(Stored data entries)
------------------------------------
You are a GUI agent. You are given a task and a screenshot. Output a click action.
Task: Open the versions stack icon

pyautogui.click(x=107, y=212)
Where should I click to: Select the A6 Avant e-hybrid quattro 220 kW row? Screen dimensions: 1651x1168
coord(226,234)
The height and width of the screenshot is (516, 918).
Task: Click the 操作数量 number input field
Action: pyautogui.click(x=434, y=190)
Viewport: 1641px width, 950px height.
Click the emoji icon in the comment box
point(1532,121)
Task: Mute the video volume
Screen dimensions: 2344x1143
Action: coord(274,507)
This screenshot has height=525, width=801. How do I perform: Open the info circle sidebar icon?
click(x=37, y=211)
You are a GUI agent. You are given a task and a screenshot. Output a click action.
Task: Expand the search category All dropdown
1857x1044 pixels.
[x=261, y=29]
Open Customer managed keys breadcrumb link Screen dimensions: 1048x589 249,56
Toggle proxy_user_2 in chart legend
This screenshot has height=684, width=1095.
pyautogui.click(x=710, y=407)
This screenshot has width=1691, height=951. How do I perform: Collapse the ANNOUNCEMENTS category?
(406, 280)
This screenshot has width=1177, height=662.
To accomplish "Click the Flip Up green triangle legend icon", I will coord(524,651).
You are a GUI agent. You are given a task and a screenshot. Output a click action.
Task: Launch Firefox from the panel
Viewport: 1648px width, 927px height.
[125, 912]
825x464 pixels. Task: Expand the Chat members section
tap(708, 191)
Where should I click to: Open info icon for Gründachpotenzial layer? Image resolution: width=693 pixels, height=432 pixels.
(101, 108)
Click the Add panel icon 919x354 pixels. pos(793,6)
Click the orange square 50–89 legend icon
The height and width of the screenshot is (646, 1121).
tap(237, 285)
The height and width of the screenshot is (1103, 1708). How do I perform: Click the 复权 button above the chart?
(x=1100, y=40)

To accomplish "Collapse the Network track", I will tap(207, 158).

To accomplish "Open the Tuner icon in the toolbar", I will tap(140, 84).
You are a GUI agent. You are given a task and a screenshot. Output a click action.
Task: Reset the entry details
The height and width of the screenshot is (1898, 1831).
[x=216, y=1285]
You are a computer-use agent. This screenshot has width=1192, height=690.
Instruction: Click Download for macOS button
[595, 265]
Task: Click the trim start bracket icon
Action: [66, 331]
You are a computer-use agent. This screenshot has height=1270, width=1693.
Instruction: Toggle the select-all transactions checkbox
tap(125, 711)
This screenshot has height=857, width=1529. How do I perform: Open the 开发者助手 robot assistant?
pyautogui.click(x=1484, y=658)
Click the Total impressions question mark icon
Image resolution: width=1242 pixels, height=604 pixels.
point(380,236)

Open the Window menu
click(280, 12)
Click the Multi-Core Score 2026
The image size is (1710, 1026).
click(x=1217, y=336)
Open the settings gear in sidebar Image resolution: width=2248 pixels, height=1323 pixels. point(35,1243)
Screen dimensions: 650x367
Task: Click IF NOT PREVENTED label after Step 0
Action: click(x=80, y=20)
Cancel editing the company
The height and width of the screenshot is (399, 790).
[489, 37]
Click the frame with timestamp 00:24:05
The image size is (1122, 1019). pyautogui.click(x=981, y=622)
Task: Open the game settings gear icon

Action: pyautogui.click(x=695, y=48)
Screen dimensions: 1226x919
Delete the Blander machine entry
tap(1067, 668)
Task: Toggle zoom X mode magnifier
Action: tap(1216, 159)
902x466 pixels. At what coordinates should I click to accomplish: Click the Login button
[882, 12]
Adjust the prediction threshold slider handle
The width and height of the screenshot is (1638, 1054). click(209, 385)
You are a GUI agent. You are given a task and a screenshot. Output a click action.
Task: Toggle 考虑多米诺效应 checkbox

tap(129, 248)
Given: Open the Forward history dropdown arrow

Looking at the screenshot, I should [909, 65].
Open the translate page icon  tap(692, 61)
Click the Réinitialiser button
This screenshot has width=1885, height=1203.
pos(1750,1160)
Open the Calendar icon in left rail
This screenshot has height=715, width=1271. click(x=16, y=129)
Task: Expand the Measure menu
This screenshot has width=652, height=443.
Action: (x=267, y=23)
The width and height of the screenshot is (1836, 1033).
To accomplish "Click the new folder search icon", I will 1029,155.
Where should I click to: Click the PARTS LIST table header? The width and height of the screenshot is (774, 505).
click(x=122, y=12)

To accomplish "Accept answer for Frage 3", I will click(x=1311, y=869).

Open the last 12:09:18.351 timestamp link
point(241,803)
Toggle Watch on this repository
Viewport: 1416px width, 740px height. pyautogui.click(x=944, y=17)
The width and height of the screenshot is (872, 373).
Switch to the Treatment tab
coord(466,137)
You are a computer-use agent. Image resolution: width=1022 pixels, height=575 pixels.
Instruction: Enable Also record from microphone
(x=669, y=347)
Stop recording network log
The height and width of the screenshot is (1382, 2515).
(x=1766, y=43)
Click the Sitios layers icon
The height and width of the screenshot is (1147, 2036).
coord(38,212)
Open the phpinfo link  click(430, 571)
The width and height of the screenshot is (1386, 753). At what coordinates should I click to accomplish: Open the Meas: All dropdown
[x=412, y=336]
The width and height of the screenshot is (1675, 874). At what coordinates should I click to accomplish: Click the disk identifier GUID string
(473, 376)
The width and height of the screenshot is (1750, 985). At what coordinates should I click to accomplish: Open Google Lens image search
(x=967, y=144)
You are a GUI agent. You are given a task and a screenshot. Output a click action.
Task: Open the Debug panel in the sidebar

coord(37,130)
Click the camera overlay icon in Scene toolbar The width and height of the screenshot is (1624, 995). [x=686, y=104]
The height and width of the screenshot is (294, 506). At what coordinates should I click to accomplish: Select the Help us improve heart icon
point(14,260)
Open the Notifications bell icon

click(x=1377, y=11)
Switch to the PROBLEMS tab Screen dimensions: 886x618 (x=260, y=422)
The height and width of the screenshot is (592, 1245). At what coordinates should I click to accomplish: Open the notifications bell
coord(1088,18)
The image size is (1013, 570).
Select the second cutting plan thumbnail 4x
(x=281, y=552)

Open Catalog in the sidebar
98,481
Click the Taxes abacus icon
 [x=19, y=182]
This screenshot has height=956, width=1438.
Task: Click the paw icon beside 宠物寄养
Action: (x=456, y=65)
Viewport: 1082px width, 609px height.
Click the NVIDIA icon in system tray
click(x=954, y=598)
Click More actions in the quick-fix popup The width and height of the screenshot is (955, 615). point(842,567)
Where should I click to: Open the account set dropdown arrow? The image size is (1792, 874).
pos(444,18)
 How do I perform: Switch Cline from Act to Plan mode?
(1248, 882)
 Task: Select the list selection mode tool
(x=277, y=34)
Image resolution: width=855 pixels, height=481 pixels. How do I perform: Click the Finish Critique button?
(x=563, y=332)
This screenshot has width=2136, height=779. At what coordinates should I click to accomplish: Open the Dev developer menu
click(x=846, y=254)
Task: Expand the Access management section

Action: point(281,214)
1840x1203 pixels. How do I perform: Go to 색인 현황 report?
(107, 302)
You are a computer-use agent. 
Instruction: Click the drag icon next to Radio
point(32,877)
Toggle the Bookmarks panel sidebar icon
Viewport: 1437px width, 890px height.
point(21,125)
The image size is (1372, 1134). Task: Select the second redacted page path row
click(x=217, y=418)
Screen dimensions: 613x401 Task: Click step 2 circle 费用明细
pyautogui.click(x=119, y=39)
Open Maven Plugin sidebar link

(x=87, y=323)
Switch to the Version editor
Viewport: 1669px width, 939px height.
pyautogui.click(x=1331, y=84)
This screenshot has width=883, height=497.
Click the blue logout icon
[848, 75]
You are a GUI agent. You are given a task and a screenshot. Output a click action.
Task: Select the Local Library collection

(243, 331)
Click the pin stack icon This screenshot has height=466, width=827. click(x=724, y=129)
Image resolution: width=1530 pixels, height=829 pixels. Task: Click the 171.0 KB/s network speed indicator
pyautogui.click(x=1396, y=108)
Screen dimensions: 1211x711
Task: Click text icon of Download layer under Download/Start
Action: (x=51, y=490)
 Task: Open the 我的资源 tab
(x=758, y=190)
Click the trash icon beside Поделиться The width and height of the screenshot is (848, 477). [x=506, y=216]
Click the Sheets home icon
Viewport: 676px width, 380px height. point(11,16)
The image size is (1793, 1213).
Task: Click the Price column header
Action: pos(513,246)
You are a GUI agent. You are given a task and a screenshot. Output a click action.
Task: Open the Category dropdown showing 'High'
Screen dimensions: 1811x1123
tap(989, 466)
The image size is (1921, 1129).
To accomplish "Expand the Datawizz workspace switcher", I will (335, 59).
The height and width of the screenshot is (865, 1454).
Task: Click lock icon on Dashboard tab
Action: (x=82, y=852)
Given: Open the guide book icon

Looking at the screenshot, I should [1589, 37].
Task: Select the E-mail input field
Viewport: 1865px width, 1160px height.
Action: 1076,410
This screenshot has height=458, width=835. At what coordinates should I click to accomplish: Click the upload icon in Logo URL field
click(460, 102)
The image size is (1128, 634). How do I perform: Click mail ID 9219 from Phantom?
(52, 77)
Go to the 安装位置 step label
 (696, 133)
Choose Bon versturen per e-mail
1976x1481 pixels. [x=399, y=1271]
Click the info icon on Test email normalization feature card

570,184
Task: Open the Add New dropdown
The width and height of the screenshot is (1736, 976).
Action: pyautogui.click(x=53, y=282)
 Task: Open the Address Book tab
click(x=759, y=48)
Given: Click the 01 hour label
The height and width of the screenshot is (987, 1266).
------------------------------------
• **TASK INSTRUCTIONS**: Only the lines from the one with "Go to the 安装位置 step label" through the last line of the records belong in the answer, each copied exactly.

• **RESPONSE BELOW**:
Go to the 安装位置 step label
 (696, 133)
Choose Bon versturen per e-mail
1976x1481 pixels. [x=399, y=1271]
Click the info icon on Test email normalization feature card

570,184
Task: Open the Add New dropdown
The width and height of the screenshot is (1736, 976).
Action: pyautogui.click(x=53, y=282)
 Task: Open the Address Book tab
click(x=759, y=48)
Given: Click the 01 hour label
The height and width of the screenshot is (987, 1266).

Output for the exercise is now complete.